Christian Lazopoulos:

Well, I'm a very traditional link about, uh, definitely Newton's, uh, the Newton's dot gr is the output that we have, but, uh, if they want a more, uh, direct and personal, you know, uh, input or, uh, you know, uh, connection, LinkedIn is probably the best way to go at it. Um, that's where still I make most of my interesting, uh, new, uh, connections and, uh, friends or business partners.

Johannes Castner:

I want to apologize to my audience for not having published this show in the recent weeks, because I have, um, uh, started a new job at the Kingston Business School in the Brain's Lab. So I've got run a bit behind in my editing. I will get some support from my university to do the editing and this will put this show back on, on a weekly schedule. in the fall. In the meantime, in the summer, things will be a bit slower. The next time the show will be published, hopefully next week, I will be meeting with Naveen Sharma, and we will be speaking about collective intelligence and community intelligence as he understands them, which is in terms of devices rather than in terms of human to human intelligence.

Naveen Sharma:

So community intelligence is something like, uh, Someone learning something, uh, someone doing some innovations, and then other people, other uh, human, uh, humans are learning that thing, they innovating it thing, they improving it, and then they correcting it. And this is how you are making a very good, one of the best, uh, solutions for any problem. This is how it works in our society. The same way. In technology industry, devices are excellent. Softwares are excellent. They are doing good in artificial intelligence each and every day. New innovations happening with the help of AI. New models are there, they are doing good learning, but there is no cooperation, no coordination, sorry, no coordination and not at all, there is so, so each and every organization or device if they want to learn something, it's their own learning.

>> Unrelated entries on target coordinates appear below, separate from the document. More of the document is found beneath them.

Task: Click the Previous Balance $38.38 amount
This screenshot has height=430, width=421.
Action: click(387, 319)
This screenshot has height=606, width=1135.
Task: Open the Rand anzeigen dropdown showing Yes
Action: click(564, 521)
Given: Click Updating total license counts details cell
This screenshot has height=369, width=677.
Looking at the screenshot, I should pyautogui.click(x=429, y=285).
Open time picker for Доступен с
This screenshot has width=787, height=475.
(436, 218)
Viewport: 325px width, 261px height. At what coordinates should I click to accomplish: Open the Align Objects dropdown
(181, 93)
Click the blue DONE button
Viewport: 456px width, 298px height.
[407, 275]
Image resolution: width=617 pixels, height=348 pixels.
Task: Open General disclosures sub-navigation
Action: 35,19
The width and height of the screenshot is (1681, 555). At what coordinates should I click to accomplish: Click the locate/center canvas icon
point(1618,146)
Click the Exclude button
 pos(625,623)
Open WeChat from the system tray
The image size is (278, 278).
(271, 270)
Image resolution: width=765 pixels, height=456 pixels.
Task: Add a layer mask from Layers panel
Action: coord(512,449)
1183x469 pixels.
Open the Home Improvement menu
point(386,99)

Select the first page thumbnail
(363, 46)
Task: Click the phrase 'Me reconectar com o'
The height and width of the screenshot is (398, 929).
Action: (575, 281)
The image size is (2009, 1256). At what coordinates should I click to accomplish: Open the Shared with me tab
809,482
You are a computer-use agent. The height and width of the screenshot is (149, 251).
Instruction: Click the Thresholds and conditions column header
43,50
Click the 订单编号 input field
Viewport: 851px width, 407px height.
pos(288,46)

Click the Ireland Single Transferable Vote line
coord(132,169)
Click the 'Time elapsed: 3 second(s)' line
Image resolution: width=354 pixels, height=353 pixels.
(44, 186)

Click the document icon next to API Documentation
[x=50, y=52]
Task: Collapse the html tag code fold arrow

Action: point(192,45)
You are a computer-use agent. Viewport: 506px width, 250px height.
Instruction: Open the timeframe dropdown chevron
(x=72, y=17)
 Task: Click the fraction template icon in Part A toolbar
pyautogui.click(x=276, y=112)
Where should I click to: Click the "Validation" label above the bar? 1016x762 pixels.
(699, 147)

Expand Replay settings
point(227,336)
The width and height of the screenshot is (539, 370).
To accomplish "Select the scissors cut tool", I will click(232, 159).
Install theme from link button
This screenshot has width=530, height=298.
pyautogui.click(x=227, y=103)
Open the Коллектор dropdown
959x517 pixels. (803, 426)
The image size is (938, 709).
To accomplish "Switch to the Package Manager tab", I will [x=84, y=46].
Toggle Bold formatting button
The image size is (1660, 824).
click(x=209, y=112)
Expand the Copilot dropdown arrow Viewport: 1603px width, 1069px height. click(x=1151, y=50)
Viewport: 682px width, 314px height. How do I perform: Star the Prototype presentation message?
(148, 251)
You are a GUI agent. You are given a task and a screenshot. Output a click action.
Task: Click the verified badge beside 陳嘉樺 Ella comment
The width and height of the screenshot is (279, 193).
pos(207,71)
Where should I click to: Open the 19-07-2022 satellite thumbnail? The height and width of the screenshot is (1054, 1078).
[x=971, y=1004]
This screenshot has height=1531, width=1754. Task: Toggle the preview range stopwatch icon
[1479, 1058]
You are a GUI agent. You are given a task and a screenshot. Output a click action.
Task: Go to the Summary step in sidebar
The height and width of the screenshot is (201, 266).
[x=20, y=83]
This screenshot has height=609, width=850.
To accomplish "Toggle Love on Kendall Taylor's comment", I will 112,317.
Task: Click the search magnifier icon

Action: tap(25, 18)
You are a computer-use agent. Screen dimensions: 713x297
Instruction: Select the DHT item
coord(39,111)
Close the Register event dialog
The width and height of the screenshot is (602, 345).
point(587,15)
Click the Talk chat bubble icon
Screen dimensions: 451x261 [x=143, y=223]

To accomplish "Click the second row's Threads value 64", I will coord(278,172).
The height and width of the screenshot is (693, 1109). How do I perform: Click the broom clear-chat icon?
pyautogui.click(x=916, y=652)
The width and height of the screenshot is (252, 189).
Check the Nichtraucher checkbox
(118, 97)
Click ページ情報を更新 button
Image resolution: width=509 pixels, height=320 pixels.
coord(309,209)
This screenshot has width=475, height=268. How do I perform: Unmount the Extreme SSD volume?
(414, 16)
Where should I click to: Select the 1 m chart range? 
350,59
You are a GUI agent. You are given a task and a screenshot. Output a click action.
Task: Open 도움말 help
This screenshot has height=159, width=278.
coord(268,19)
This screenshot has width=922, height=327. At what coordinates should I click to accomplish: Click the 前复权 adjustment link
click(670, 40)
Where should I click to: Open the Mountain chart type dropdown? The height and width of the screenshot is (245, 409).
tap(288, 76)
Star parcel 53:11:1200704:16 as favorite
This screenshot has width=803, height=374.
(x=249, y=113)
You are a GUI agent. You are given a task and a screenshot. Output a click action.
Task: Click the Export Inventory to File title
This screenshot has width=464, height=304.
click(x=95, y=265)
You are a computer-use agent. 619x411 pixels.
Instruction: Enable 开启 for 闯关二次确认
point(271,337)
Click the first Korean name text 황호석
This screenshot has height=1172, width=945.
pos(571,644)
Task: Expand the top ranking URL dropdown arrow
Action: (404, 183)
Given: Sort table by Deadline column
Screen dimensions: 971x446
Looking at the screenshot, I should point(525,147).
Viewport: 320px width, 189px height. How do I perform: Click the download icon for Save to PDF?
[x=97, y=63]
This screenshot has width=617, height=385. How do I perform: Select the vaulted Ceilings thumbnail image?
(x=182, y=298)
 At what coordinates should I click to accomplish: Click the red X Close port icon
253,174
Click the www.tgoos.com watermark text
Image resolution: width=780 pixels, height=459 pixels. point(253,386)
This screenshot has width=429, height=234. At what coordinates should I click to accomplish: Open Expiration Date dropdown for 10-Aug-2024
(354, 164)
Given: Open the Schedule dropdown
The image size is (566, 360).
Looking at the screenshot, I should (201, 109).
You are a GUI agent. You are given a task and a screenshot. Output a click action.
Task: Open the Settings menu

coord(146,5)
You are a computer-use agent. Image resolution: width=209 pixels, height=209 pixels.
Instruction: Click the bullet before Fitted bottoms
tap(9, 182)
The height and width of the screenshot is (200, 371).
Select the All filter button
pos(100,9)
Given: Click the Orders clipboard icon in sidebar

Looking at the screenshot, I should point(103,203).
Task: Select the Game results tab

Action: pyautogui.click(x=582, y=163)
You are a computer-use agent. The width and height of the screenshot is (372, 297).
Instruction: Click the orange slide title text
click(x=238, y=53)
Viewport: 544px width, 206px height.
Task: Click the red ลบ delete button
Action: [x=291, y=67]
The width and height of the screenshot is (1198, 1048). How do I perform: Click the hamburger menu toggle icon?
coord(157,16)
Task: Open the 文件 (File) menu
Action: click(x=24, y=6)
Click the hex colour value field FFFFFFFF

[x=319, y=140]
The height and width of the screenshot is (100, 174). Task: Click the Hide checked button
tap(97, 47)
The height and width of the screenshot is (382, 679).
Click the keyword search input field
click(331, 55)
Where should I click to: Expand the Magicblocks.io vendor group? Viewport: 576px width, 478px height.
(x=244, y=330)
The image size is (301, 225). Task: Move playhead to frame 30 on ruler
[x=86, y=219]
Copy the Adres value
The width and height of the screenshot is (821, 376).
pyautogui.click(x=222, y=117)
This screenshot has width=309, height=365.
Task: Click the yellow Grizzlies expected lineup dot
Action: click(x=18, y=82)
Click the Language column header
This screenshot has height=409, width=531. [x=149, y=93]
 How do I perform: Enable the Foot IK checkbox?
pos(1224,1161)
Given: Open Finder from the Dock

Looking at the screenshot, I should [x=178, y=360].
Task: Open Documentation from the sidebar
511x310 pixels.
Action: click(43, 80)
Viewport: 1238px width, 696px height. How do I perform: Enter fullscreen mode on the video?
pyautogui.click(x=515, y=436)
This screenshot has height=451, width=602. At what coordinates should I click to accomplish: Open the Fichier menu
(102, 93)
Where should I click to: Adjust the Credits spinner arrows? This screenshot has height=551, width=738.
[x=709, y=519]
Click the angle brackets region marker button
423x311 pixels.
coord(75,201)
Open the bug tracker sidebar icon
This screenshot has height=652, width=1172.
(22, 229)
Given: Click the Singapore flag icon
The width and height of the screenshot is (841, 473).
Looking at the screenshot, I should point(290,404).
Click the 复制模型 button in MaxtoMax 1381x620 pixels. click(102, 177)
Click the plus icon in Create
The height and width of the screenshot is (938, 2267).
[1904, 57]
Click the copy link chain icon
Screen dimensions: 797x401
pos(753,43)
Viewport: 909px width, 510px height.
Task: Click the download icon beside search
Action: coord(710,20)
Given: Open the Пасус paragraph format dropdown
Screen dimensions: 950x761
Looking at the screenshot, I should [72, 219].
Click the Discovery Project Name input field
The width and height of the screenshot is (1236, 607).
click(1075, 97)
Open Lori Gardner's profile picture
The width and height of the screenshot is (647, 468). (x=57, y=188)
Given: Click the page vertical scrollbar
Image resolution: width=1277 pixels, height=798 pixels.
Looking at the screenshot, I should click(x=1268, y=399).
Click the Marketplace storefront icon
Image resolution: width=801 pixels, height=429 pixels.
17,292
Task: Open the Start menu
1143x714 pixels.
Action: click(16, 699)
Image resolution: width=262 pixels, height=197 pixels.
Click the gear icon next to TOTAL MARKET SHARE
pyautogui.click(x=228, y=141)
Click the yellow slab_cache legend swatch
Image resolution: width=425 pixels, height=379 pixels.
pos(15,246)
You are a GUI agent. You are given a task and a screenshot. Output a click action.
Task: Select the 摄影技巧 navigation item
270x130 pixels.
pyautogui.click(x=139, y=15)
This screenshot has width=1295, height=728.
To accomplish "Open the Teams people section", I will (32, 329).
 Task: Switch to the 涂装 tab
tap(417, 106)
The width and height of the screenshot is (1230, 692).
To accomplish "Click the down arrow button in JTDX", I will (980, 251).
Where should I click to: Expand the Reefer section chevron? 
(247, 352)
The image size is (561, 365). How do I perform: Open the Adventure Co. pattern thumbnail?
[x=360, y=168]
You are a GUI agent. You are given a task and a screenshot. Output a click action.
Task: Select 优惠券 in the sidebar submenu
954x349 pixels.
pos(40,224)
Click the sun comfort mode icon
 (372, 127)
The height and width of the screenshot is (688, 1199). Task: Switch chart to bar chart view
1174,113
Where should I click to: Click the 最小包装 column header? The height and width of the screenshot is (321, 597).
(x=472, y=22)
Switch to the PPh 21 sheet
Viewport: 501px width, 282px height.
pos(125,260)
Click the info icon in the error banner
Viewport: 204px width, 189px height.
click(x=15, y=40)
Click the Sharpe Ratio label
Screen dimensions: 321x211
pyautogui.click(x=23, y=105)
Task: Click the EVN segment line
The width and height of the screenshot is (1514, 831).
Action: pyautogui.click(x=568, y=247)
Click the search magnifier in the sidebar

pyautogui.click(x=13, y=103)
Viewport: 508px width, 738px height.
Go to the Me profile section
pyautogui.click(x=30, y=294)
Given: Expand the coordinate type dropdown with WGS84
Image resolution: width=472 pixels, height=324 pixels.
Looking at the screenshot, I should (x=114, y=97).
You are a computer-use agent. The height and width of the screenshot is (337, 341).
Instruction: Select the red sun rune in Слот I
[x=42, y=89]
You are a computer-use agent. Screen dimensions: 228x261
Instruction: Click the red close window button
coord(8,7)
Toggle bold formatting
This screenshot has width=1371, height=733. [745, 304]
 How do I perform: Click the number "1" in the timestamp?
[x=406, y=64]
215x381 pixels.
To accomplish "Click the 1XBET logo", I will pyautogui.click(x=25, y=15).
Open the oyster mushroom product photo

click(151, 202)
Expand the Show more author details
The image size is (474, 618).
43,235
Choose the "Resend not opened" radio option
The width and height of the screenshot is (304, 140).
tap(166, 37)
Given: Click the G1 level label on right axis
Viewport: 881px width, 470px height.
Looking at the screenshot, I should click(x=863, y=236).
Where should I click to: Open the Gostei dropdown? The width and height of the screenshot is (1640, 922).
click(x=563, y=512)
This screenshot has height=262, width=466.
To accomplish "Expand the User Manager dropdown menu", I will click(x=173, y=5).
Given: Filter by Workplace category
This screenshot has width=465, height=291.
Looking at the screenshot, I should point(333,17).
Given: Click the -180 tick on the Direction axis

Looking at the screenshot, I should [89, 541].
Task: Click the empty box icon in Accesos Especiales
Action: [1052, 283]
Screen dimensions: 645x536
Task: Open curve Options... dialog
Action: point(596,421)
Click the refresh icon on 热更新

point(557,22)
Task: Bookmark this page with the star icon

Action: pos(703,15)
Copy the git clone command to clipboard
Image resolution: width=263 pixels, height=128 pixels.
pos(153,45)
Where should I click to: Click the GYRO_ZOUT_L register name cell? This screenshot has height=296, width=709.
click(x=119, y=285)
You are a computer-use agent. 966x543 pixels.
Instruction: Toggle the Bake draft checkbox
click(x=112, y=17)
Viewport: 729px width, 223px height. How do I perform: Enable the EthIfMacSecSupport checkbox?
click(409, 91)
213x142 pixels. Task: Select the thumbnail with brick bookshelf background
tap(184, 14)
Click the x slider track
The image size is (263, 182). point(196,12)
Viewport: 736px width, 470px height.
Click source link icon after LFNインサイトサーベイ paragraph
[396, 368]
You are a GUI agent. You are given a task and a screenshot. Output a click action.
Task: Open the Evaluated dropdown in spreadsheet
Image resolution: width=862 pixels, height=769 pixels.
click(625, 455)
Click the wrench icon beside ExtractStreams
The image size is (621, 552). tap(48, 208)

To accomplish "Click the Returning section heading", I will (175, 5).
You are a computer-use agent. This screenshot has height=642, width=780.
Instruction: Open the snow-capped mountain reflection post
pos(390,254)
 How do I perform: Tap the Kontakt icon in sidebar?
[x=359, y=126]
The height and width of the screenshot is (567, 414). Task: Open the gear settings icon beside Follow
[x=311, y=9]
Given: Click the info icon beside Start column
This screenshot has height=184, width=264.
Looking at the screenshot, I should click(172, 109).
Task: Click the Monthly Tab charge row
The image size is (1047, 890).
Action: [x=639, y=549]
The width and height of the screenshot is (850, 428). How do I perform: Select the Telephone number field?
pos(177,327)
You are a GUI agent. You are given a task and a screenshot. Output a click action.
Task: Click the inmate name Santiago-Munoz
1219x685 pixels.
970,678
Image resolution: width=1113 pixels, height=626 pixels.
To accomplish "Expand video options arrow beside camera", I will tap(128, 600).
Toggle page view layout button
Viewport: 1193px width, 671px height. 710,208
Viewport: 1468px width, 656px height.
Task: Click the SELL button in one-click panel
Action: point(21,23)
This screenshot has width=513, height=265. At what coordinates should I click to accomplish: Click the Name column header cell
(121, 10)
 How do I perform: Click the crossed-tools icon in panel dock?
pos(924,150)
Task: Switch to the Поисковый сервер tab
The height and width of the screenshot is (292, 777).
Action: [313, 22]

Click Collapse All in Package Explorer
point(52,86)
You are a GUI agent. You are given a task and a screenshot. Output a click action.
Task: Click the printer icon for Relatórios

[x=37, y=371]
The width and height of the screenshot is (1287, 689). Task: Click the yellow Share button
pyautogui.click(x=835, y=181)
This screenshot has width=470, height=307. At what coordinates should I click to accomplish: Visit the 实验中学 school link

What we are doing in community intelligence or collective intelligence, if a device is learning something, some AI is going on it, the learning is shared with another devices in a mesh, which having another learning capacity. And they can re can utilize that learning to improve the learning to use the learning in their process and based on their learning, they can implement the new things and that new learning can come back to the original creator.